Peer-to-peer loans, which can be accessed through an online marketplace, may be another viable option. These loans are funded either by groups of individuals or institutions and come with fixed terms and interest rates.

  • Make all payments in full and on time each month: Lenders typically look at your FICO credit score when helping determine your loan eligibility. As your payment history accounts for 35% of your FICO Score, ensuring all your bills are paid on time and in full each month can help boost your credit and make you a more attractive borrower.
  • Reduce your debt-to-income ratio: Your debt-to-income (DTI) ratio is a measure of how much overall debt you have compared to your income. Ideally, you want your ratio to be 35% or less. Anything higher and lenders may question your ability to afford a new debt.
  • Check your credit report for errors: Check your credit report at least once per year to make sure there are no inaccuracies. Errors on your report could hurt your credit score. To access your credit report for free, visit AnnualCreditReport.com.
  • Keep credit card balances low: You should be paying your credit card’s full balance each month. However, if you absolutely must have a balance, keep it as low as possible. The more debt you have, the worse it is for your credit score.
  • Limit how many new accounts you open: While opening multiple credit cards will increase your overall credit, thus decreasing your DTI, resist this tactic. New credit accounts for 10% of your credit score and can give lenders pause as you’d have new lines of credit to rack up debt with. Further, the application process for new credit accounts results in hard inquiries, which can reduce your credit score slightly but temporarily.

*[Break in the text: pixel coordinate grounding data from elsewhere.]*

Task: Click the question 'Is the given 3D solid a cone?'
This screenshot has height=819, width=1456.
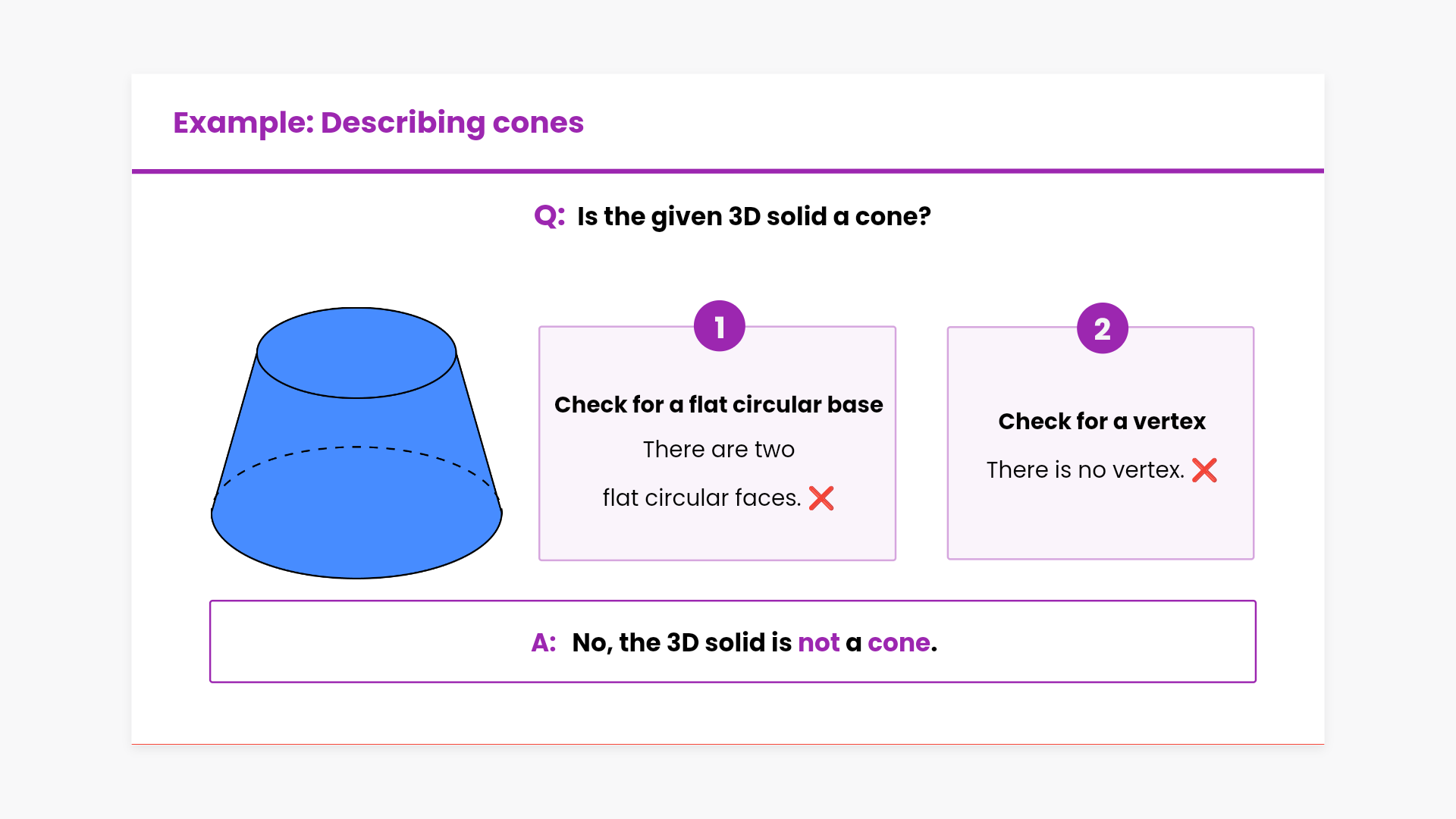Action: (x=754, y=217)
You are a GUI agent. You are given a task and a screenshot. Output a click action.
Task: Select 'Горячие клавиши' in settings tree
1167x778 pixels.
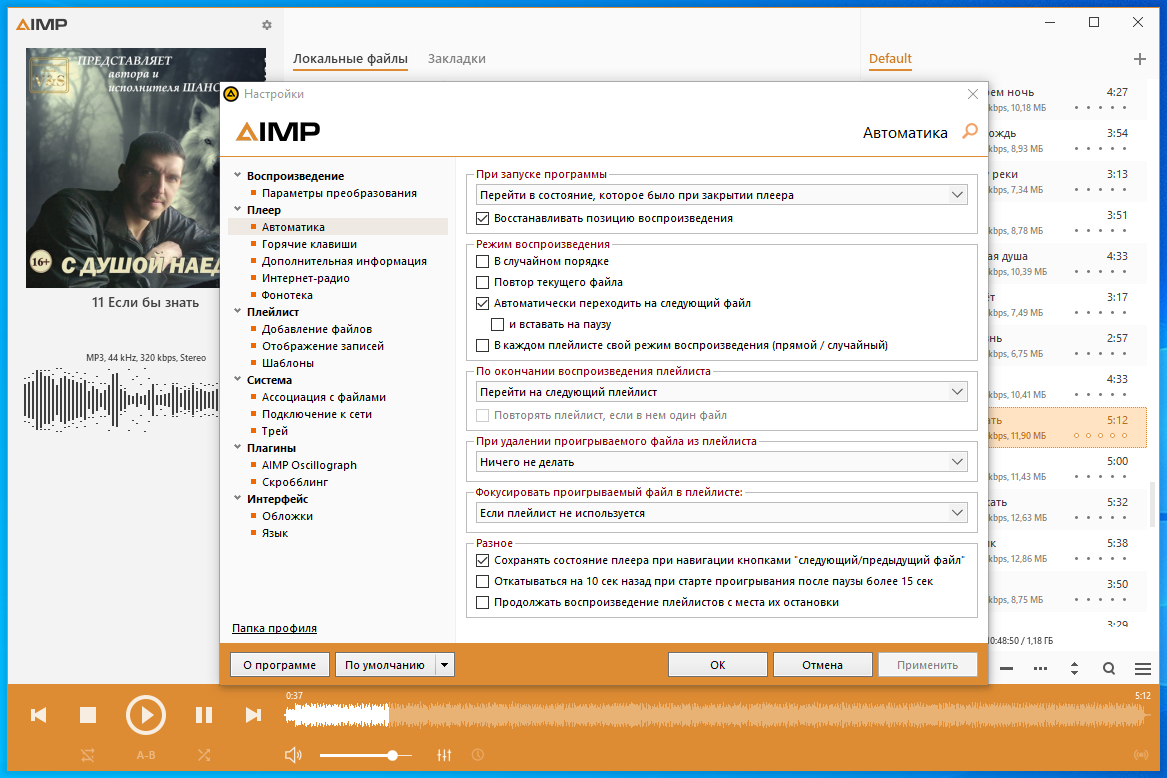click(x=309, y=244)
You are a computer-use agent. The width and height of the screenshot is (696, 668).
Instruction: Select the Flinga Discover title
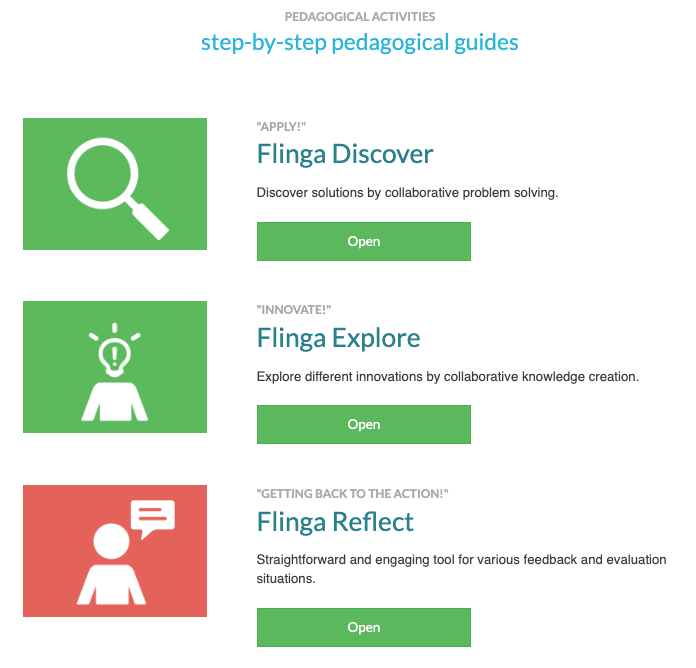[344, 154]
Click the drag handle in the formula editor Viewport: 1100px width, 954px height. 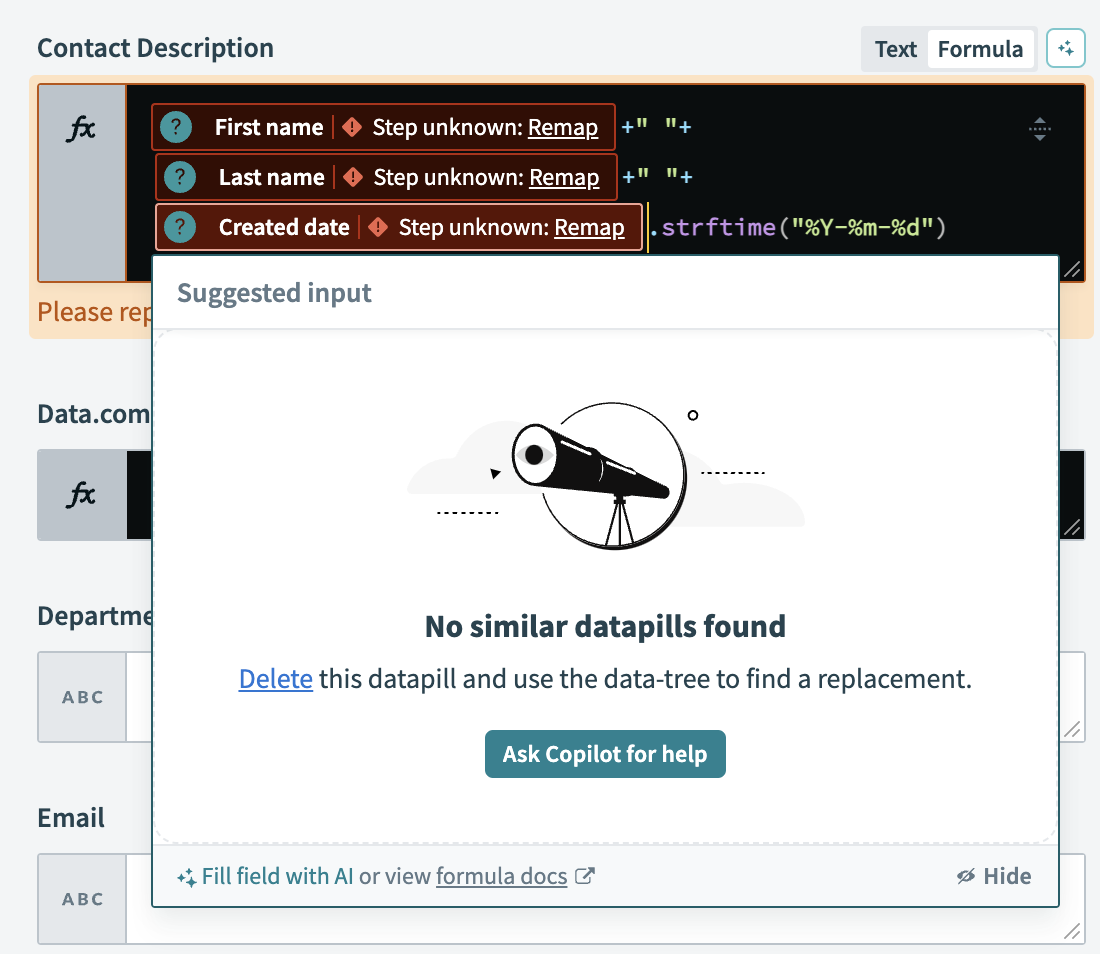click(1040, 128)
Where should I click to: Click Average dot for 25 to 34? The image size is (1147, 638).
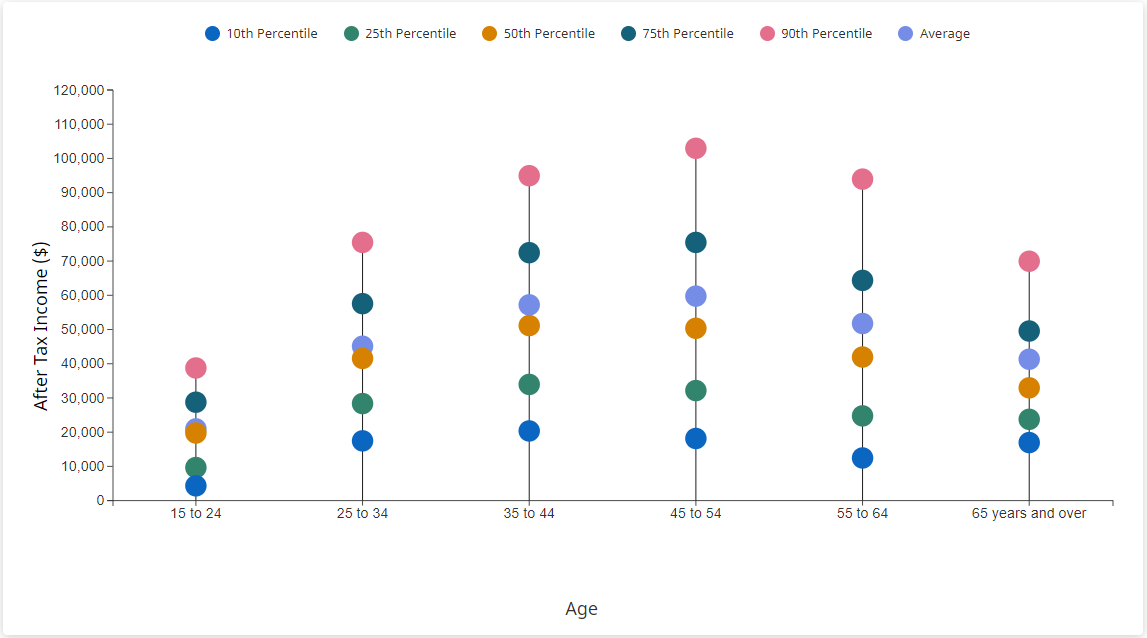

If a family member or friend with a good credit score and a solid financial standing is willing to cosign your personal loan, this can be monumentally helpful. A cosigner agrees to assume financial responsibility for the loan if you don’t keep up with payments, which provides peace of mind to lenders. Consequently, this can help you qualify for a loan you might not get on your own merit and score a lower interest rate.

Just keep in mind that your missed or late payments will have a negative impact on your cosigner’s credit score in addition to your own.

You can make your fair credit personal loan more affordable by setting up automatic payments (autopay). Ask your lender about interest rate discounts in exchange for setting up this service. Most lenders will knock off 0.25% on your personal loan’s APR when you sign up for autopay.

Alternative fair credit loan options

Secured personal loan

A secured personal loan is backed by assets that you put up as collateral, such as your car or savings. This may be a good choice if you have a credit score below 600 as your collateral reduces the lender’s risk and can help you nab lower interest rates and a larger loan amount.

The downside of a secured loan is that if you fail to make payments, you will lose your assets. Make sure you can afford a new debt before taking out a secured loan. If you default, you’ll lose your collateral, on top of taking a credit hit.

Salary advance loan

A salary advance loan is a loan in which you borrow funds from your future paychecks. These small loans can come with zero interest and do not require a credit check. Funds are available quickly, as well.

The main drawback of a salary advance loan is that your future paychecks will be lower until you pay back the debt. Also, not all employers offer these loans. If your company doesn’t make these loans available, you’ll have to search for a third party lender and those loans will come with fees.

Payday alternative loan

Payday alternative loans (PALs) are personal loans available to members of federal credit unions. You’ll need to have been a member for at least one month to qualify.

PAL amounts are small, from $200 to $1,000 with a PAL I and up to $2,000 with a PAL II. Repayment periods also range from one to six months for a PAL I and from one to 12 months with a PAL II. So, be prepared to repay your debt quickly. On the plus side, PAL fees are low; credit unions are barred from charging anything over $20.